Complete the following:
1) Copy out, word for word, the rows from the line with "You are a GUI" to the line with "point(1126,258)", and nothing else.
2) Pick up the mailing-list thread on slow 64-bit allocations after its last line and keep writing.

Page:
--------------------

Version française
Home     About     Download     Resources     Contact us    
Browse thread
Slow allocations with 64bit code?
[ Home ] [ Index: by date | by threads ]
[ Search: ]

[ Message by date: previous | next ] [ Message in thread: previous | next ] [ Thread: previous | next ]
Date: -- (:)
From: Markus Mottl <markus.mottl@g...>
Subject: Re: [Caml-list] Slow allocations with 64bit code?
On 4/22/07, Xavier Leroy <Xavier.Leroy@inria.fr> wrote:
> > I wonder whether others have already noticed that allocations may
> > surprisingly be slower on 64bit platforms than on 32bit ones.
>
> As already mentioned, on 64-bit platforms almost all Caml data
> representations are twice as large as on 32-bit platforms (exceptions:
> strings, float arrays), so the processor has twice as much data to
> move through its memory subsystem.

Interesting, I was obviously under the wrong assumption that a 64bit
machine would scale appropriately when accessing 64bit words in
memory.  Of course, I'm aware that cache effects also play a role, but
the minor heap should easily fit into the cache of any modern machine
in any case, and it's not like this experiment is eating memory.

--------------------

Dataset content:
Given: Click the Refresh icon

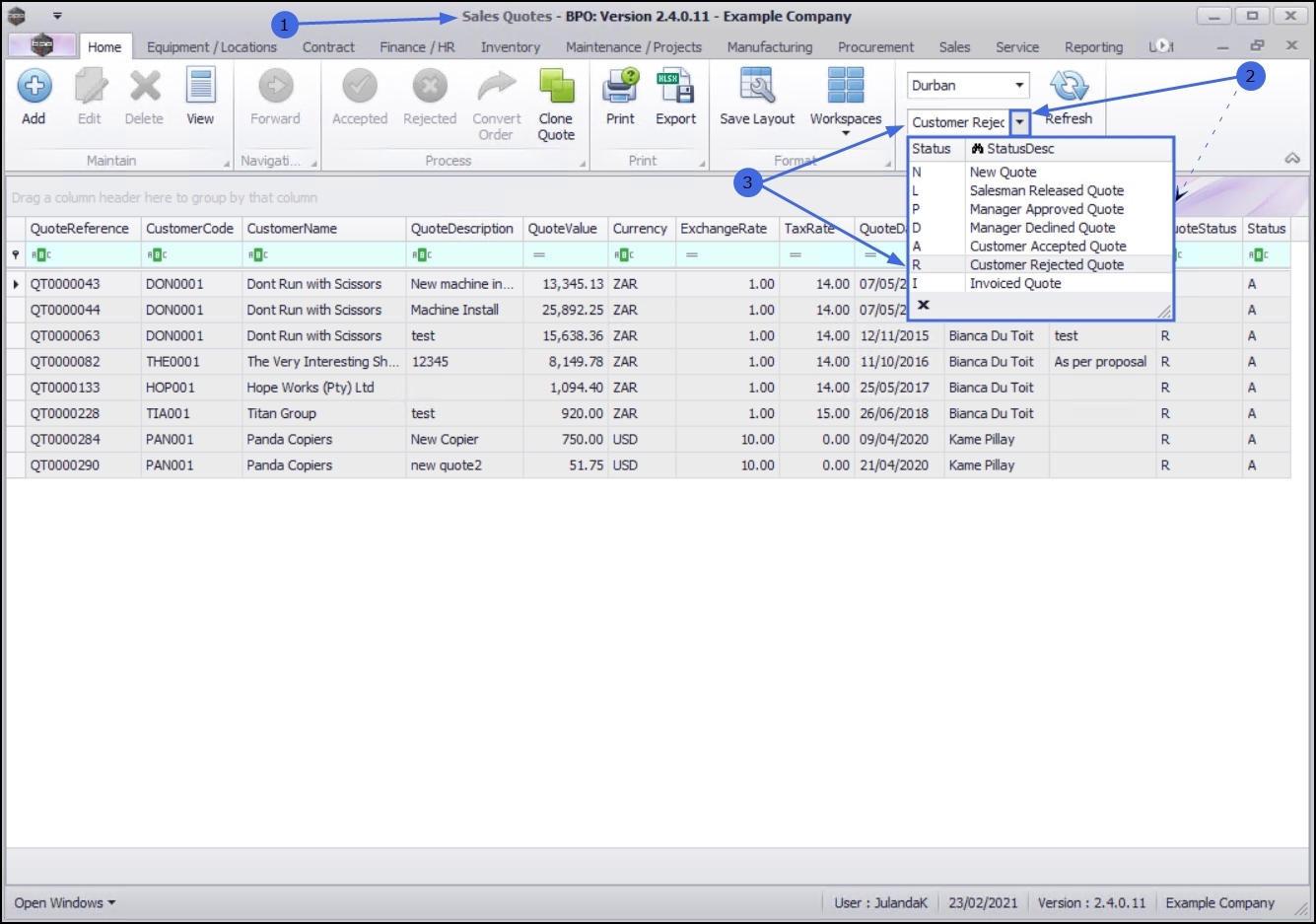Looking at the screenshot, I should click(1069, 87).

--------------------

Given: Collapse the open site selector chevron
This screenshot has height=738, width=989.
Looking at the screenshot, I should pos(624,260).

--------------------

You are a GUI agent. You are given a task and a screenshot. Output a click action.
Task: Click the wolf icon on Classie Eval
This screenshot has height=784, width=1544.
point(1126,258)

--------------------

Results of the exercise:
1)
You are a GUI agent. You are given a task and a screenshot. Output a click action.
Task: Click the wolf icon on Classie Eval
This screenshot has height=784, width=1544.
point(1126,258)

2)
> However, you certainly don't get a slowdown by a factor of 2, for two
> reasons: 1- the processor doesn't spend all its time doing memory
> accesses, there are some computations here and there; 2- cache lines
> are much bigger than 32 bits, meaning that accessing 64 bits at a
> given address is much cheaper than accessing two 32-bit
> quantities at two random addresses (spatial locality).
>
> Moreover, x86 in 64-bit mode is much more compiler-friendly than in
> 32-bit mode: twice as many registers, a sensible floating-point model
> at last.  So, OCaml in 64-bit mode generates better code than in
> 32-bit mode.
>
> All in all, your 10% slowdown seems reasonable and in line with what
> others reported using C benchmarks.

This seems reasonable.  It just seemed surprising to me that in some
of my tests a 64bit machine could be slower handling even "large"
Int64-values than in 32bit-mode, in which it always has to perform two
memory accesses and possibly some additional computation steps.

> Be careful with timings: I've seen simple changes in code placement
> (e.g. introducing or removing dead code) cause performance differences
> in excess of 20%.  It's an unfortunate fact of today's processors that
> their performance is very hard to predict.

This surely also requires some caution when interpreting mini-benchmarks.

> ocamlopt compiles module initialization code in the so-called
> "compact" model, where code size is reduced by not open-coding some
> operations such as heap allocation, but instead going through
> auxiliary functions like "caml_alloc2".  This makes sense since
> initialization code is usually large but not performance-critical.
> I recommend you put performance-critical code in functions, not in the
> initialization code.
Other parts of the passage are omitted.